* [WHAT YOU WILL DO]:
In the records that follow, the lines from the one containing "Click the green run icon beside main method" to the one containing "Click the Cost=?", inclusive, are to be given again exactly.

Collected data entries
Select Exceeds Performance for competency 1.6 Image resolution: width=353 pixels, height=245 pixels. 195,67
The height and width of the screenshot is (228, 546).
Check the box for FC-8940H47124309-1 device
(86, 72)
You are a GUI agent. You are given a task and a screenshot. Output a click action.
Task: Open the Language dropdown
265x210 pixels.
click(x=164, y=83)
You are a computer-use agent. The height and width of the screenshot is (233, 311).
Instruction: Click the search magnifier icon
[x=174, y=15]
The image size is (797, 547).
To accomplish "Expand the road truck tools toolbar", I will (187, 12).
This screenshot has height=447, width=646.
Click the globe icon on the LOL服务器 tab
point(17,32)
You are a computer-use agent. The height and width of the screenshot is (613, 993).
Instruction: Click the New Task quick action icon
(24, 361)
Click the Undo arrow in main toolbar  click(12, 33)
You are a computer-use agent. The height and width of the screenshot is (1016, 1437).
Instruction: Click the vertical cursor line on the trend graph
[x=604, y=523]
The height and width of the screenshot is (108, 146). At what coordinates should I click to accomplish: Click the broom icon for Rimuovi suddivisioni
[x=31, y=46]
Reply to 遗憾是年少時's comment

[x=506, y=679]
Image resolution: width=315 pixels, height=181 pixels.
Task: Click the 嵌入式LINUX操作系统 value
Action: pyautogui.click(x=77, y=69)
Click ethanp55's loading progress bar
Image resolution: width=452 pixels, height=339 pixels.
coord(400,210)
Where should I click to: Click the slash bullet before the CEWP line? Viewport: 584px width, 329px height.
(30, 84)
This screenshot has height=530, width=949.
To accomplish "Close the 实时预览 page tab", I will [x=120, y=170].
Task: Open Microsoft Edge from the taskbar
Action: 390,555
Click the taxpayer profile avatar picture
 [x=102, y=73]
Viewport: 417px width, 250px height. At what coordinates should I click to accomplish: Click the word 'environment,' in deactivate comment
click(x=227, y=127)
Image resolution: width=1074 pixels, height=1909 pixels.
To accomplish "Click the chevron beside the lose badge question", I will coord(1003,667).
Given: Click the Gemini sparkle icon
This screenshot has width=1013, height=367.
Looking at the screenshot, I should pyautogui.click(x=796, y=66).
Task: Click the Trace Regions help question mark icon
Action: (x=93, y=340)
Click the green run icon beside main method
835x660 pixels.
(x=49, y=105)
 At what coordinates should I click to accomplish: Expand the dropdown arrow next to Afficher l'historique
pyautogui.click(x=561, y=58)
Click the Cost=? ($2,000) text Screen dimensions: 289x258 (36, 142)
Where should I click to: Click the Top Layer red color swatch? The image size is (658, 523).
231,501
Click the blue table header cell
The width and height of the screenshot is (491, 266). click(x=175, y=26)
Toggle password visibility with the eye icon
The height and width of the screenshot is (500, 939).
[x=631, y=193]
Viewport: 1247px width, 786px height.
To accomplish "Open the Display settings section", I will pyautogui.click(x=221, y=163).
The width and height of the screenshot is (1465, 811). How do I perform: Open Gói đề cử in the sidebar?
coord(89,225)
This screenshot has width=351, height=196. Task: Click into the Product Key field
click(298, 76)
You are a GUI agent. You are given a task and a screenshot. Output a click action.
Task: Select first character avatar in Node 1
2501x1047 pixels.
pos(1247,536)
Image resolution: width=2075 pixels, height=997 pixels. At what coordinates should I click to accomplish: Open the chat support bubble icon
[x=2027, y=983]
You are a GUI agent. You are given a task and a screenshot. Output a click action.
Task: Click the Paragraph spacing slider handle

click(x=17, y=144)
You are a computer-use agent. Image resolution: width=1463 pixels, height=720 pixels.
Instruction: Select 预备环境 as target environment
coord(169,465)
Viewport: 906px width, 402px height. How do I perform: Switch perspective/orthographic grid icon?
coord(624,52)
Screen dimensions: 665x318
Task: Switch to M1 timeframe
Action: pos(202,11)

* [ANSWER SPACE]:
Click the green run icon beside main method
835x660 pixels.
(x=49, y=105)
 At what coordinates should I click to accomplish: Expand the dropdown arrow next to Afficher l'historique
pyautogui.click(x=561, y=58)
Click the Cost=? ($2,000) text Screen dimensions: 289x258 (36, 142)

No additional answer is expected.